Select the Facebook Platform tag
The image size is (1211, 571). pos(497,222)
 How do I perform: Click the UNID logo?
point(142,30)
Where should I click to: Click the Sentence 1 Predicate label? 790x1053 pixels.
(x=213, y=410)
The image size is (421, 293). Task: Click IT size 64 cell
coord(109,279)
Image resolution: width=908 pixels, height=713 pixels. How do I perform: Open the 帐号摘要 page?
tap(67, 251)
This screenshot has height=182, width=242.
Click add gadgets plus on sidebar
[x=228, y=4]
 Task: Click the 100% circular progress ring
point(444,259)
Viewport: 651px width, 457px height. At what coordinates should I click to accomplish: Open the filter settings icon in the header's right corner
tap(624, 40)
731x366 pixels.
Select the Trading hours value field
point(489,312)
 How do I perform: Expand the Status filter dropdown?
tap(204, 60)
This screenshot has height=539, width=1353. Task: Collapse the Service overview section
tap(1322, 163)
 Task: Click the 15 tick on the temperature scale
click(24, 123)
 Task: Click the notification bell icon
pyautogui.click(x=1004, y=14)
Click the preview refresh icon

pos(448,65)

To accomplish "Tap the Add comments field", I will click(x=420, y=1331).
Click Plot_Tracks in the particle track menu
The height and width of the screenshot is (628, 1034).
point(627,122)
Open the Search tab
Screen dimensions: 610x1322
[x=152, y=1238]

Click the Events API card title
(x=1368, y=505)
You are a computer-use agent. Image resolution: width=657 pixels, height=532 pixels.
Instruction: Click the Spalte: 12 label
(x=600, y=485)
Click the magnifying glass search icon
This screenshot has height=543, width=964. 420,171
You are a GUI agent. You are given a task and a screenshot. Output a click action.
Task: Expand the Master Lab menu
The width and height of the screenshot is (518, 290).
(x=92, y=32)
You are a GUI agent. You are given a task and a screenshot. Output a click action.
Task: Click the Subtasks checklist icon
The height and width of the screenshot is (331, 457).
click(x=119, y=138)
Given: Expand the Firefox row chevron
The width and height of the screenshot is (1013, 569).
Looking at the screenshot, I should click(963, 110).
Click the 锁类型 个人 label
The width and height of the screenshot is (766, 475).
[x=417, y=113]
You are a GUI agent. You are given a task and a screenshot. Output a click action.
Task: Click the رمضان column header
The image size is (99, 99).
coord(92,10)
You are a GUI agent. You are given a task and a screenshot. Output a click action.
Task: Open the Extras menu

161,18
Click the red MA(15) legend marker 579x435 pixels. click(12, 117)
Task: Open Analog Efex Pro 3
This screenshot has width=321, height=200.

+--

PROBLEM TO SOLVE. Return everything in the records. Keep each line exactly as written.

RESPONSE.
Select the Facebook Platform tag
The image size is (1211, 571). pos(497,222)
 How do I perform: Click the UNID logo?
point(142,30)
Where should I click to: Click the Sentence 1 Predicate label? 790x1053 pixels.
(x=213, y=410)
The image size is (421, 293). Task: Click IT size 64 cell
coord(109,279)
Image resolution: width=908 pixels, height=713 pixels. How do I perform: Open the 帐号摘要 page?
tap(67, 251)
This screenshot has height=182, width=242.
Click add gadgets plus on sidebar
[x=228, y=4]
 Task: Click the 100% circular progress ring
point(444,259)
Viewport: 651px width, 457px height. At what coordinates should I click to accomplish: Open the filter settings icon in the header's right corner
tap(624, 40)
731x366 pixels.
Select the Trading hours value field
point(489,312)
 How do I perform: Expand the Status filter dropdown?
tap(204, 60)
This screenshot has height=539, width=1353. Task: Collapse the Service overview section
tap(1322, 163)
 Task: Click the 15 tick on the temperature scale
click(24, 123)
 Task: Click the notification bell icon
pyautogui.click(x=1004, y=14)
Click the preview refresh icon

pos(448,65)

To accomplish "Tap the Add comments field", I will click(x=420, y=1331).
Click Plot_Tracks in the particle track menu
The height and width of the screenshot is (628, 1034).
point(627,122)
Open the Search tab
Screen dimensions: 610x1322
[x=152, y=1238]

Click the Events API card title
(x=1368, y=505)
You are a computer-use agent. Image resolution: width=657 pixels, height=532 pixels.
Instruction: Click the Spalte: 12 label
(x=600, y=485)
Click the magnifying glass search icon
This screenshot has height=543, width=964. 420,171
You are a GUI agent. You are given a task and a screenshot. Output a click action.
Task: Expand the Master Lab menu
The width and height of the screenshot is (518, 290).
(x=92, y=32)
You are a GUI agent. You are given a task and a screenshot. Output a click action.
Task: Click the Subtasks checklist icon
The height and width of the screenshot is (331, 457).
click(x=119, y=138)
Given: Expand the Firefox row chevron
The width and height of the screenshot is (1013, 569).
Looking at the screenshot, I should click(963, 110).
Click the 锁类型 个人 label
The width and height of the screenshot is (766, 475).
[x=417, y=113]
You are a GUI agent. You are given a task and a screenshot. Output a click action.
Task: Click the رمضان column header
The image size is (99, 99).
coord(92,10)
You are a GUI agent. You are given a task and a screenshot. Output a click action.
Task: Open the Extras menu

161,18
Click the red MA(15) legend marker 579x435 pixels. click(12, 117)
Task: Open Analog Efex Pro 3
This screenshot has width=321, height=200.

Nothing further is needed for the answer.